The factions are also really interesting and have their own sort of style; on my first play through I sided with the minutemen and set about uniting the settlements of the commonwealth, basically creating a people’s army. I don’t know what it is about this game that’s different from elder scrolls, in Skyrim and Oblivion I really didn’t see a problem with joining the mages guild and using the magic I learned for a little bit of thieving on the side. Or joining the fighter’s guild and then turning those talents to assassination, but in F4 the factions are a little more involved, a little more compelling. I couldn’t swear allegiance to the minutemen and then swear an oath of service to the Brotherhood of steel, it really feels like you’re either one or other and each faction is heavily tied into the main plot of the game unlike in Elder scrolls where each faction is its own quest line in a way. I can’t say which I like more to be honest; I think they both have merit.

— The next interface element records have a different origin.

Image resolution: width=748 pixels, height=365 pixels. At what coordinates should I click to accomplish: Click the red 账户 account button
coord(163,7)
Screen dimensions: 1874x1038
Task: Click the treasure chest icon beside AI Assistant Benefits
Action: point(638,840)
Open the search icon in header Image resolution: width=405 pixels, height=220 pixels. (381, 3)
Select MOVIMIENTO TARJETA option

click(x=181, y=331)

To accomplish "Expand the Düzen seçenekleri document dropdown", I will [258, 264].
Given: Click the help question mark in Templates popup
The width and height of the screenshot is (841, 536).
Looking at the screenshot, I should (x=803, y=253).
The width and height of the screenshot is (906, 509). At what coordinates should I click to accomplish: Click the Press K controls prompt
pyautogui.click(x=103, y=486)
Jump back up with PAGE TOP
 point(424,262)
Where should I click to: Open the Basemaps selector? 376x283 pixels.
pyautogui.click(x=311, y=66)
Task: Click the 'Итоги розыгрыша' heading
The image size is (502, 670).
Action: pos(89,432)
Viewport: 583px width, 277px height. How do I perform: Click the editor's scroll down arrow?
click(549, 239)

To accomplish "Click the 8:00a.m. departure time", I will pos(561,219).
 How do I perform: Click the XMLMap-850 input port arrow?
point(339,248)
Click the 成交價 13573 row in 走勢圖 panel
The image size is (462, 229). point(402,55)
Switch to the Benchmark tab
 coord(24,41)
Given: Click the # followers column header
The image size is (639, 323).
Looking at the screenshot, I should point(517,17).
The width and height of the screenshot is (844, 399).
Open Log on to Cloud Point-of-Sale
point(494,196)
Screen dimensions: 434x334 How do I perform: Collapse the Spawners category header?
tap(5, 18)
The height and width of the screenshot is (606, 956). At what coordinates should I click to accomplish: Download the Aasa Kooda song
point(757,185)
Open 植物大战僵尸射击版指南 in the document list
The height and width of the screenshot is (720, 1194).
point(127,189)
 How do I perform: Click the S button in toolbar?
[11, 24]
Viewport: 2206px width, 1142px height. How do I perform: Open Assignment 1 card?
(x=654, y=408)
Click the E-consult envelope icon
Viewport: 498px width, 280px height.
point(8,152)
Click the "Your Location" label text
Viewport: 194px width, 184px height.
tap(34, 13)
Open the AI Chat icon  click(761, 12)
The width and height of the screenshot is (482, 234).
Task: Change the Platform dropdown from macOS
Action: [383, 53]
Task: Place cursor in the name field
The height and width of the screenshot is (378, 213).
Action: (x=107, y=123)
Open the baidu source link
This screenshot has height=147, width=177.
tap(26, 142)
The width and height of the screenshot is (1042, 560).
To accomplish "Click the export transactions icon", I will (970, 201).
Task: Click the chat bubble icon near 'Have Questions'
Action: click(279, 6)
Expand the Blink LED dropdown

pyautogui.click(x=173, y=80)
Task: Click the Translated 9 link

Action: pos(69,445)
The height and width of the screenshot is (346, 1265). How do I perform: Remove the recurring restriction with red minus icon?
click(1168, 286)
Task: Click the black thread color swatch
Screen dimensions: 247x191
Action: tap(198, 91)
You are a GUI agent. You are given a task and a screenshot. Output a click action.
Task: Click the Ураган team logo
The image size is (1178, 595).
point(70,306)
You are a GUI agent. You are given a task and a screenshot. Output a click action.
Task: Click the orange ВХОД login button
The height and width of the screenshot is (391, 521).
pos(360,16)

The game play is great, the exploration (which is always the crux of rpgs like this) is top notch, the anal crafting is minecraft levels of addictive, I literally had to pull myself away from it just to actually play the game main game it’s so intoxicatingly addictive.
I think they really nailed the levelling and perk system too; it’s perfect for someone like me that likes to create a lot of distinct characters and loathes everyman grinders who spend ages making a character that’s good at literally everything. I’m sitting her playing my talker, small guns character and I can’t wait to start a big guns character who swings bats at people, now I’m playing that character and I can’t wait to play my slashy stealthy character who uses silenced weapons and crafts his own explosive traps.
But the game as a lot of people have said; is not really an rpg, the dialogue wheel is a little stunted and the voice actor does make it seem like you’re further away from the actions than you’d like.
Overall, I’m enthralled by it, I want to get lost in it, I almost feel like I rush it just to try and absorb everything I can get, I want to experience everything and I can’t wait for dlc.